Rett syndrome is a genetic disorder characterized by an early phase of normal cognitive and motor development until ages 6 to 18 months, followed by a regression of learned motor and verbal skills. It affects girls almost exclusively.

The genetics of Rett syndrome

Rett syndrome is caused by a mutation in the MECP2 gene that is located on the X chromosome. This gene encodes for a protein called methyl-CpG binding protein 2 (MeCP2). MeCP2 is involved in regulating the production of several other proteins in brain cells. Mutations in the MECP2 gene, therefore, affect how some of the cells in the brain function and communicate.

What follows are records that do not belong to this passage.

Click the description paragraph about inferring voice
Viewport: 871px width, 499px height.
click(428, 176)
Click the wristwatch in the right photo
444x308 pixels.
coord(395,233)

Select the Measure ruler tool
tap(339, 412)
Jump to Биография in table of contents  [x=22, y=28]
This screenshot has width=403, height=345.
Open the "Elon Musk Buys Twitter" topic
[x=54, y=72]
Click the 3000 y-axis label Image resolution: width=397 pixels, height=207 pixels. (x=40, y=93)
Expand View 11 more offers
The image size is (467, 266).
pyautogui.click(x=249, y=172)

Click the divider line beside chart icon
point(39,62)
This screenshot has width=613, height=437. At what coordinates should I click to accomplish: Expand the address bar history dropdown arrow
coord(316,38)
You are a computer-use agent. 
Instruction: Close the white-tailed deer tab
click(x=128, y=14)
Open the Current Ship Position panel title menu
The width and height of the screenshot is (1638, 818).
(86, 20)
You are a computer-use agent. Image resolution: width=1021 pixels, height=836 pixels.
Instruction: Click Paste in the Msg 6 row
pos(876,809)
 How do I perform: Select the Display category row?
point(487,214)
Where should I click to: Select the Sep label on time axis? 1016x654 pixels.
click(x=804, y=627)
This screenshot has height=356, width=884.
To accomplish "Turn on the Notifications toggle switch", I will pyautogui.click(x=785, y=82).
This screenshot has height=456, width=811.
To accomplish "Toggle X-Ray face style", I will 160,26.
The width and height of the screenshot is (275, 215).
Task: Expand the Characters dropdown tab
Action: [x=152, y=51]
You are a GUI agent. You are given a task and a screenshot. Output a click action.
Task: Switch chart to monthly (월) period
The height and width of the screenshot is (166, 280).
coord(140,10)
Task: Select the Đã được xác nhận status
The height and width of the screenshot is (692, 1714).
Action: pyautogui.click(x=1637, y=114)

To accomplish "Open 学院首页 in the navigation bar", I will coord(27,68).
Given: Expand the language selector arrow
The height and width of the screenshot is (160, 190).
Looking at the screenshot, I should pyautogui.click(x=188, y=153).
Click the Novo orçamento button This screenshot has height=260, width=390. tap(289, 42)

How gene therapy for Rett syndrome works

Gene therapy is an experimental approach that can be used to provide a healthy copy of a mutated gene to a patient’s body.

Scientists are researching ways to deliver the correct versions of the MECP2 gene into the nucleus of cells in the brain. In order to do so, a vector or carrier is needed. This vector is usually a virus that has been modified to keep it from causing disease. A copy of the MECP2 gene is inserted into the virus, which is then  injected directly into the nervous system or bloodstream.

AVXS-201 is a gene therapy being developed by AveXis for Rett syndrome. The treatment uses a virus called AAV9 to carry the healthy MECP2 gene into the central nervous system. AAV9 is able to cross the blood-brain barrier and reach nerve cells to deliver the gene therapy.

Novartis, which purchased AveXis in May 2018, plans to submit an investigational new drug application to the U.S. Food and Drug Administration (FDA) for AVXS-201 with an estimated filing date of 2022 for approval. If the FDA accepts the new drug application, participant recruitment for clinical trials testing AVXS-201 could start in 2020.

It is important to note that gene therapy requires a careful balance of protein expression. In Rett syndrome, there is not enough correct MeCP2 protein being produced, but if the therapy leads to the production of too much of the protein it can lead to another condition known as MECP2 duplication syndrome, which also can cause severe disability.